START DOCUMENT PASSAGE

Skip to content

Architecture Decision Record (ADR) 30: Catalog–PDS Dual-Write

Status: Proposed
Date: 2026-05-24
Last Updated: 2026-05-24 (catalog-sync = filesystem lexicons only; passport private namespace separate)

Glossary (acronyms in full, with abbreviation in brackets)

  • Architecture Decision Record (ADR)
  • Access Control List (ACL)
  • Authenticated Transfer Protocol (AT Protocol)
  • Content Identifier (CID)
  • Decentralized Identifier (DID)
  • Namespaced Identifier (NSID)
  • Open Authorization (OAuth)
  • Personal Data Server (PDS)

Context

Substratum maintains two planes of user data (ADR 28):

PlaneStoreUsed for
CatalogPostgreSQL (drive, drive_entry, ACL tables)File-explorer APIs, RLS, fast listing
PDS repoOwner/grantee AT Protocol repositoriesMesh ACL, cryptographic provenance (ADR 27)

Today only passport receipts converge from catalog to PDS—and only asynchronously via the receipt sync queue (receipt_sync_outbox, ReceiptSyncWorker in crates/passport-sync). HTTP handlers enqueue; they do not block on com.atproto.repo.createRecord.

Filesystem metadata (drive display names, folder paths, filenames) is largely catalog-only. Ingress sets lexicon_type = cloud.substratum.filesystem.driveEntry on rows but does not write those records to the PDS. That blocks ADR 29 goals: private namespace, CAR export, and PDS-loss recovery of the file tree.

This ADR defines catalog–PDS dual-write for filesystem lexicons—drives, folders, and file entries (cloud.substratum.filesystem.*)—via a catalog-sync pipeline parallel to ADR 28 receipt sync.

In scope (this ADR): filesystem.drive, filesystem.driveEntry, and (when ADR 25 lands) filesystem.directory.

Out of scope (separate refactor): registering cloud.substratum.passport.* as PDS-private collections and authenticated mesh reads (ADR 29). That work stays on the receipt-sync path (ReceiptSyncWorker, grantee inline writes)—same pipeline, different PDS visibility policy—not on CatalogSyncWorker.

Decision

1. Dual-write definition

Catalog dual-write (this ADR): For each user action on drives, folders, or file paths, Substratum MUST:

  1. Commit catalog rows in PostgreSQL (same transaction boundaries as today, plus catalog_sync_outbox rows where async), and
  2. Converge cloud.substratum.filesystem.* records on the owner PDS (private namespace when ADR 29 registration ships).

Passport dual-write (receipts, removal acks) already flows through receipt_sync_outbox (ADR 28). Making those collections PDS-private is an ADR 29 refactor on that pipeline—not a catalog-sync concern.

END DOCUMENT PASSAGE
START MATERIAL PROVIDED

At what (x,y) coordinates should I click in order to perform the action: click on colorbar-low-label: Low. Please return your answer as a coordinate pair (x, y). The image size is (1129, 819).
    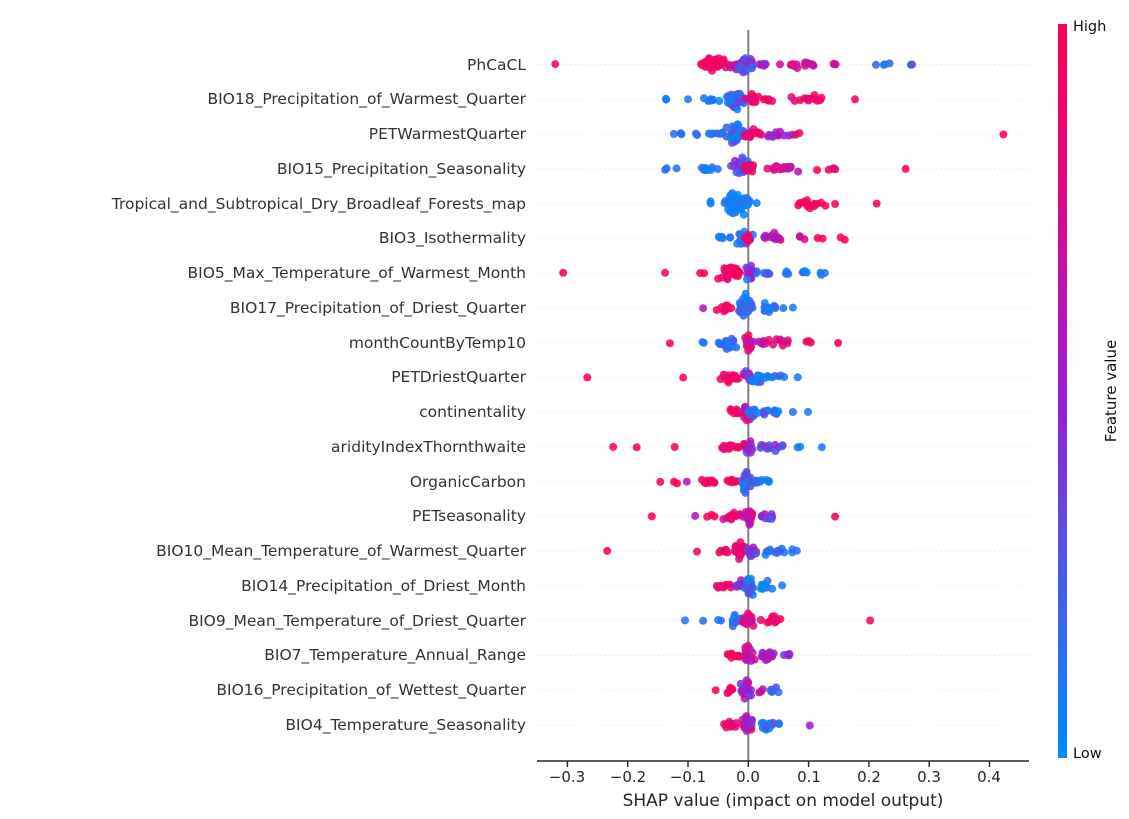
    Looking at the image, I should click on (1088, 754).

END MATERIAL PROVIDED

◆ **PROBLEM 1**:
Please list every full term defined in the glossary of the architecture decision record, with its abbreviation.
◆ **PROBLEM 2**:
According to the architecture decision record, what value does ingress set for lexicon_type on catalog rows?
◆ **PROBLEM 3**:
Explain why, according to the architecture decision record, it is a problem that filesystem metadata is largely catalog-only.

◆ **FINAL ANSWER 1**:
- Architecture Decision Record (ADR)
- Access Control List (ACL)
- Authenticated Transfer Protocol (AT Protocol)
- Content Identifier (CID)
- Decentralized Identifier (DID)
- Namespaced Identifier (NSID)
- Open Authorization (OAuth)
- Personal Data Server (PDS)

◆ **FINAL ANSWER 2**:
cloud.substratum.filesystem.driveEntry

◆ **FINAL ANSWER 3**:
Ingress tags rows as cloud.substratum.filesystem.driveEntry but does not write those records to the PDS. That blocks the ADR 29 goals of a private namespace, CAR export, and PDS-loss recovery of the file tree.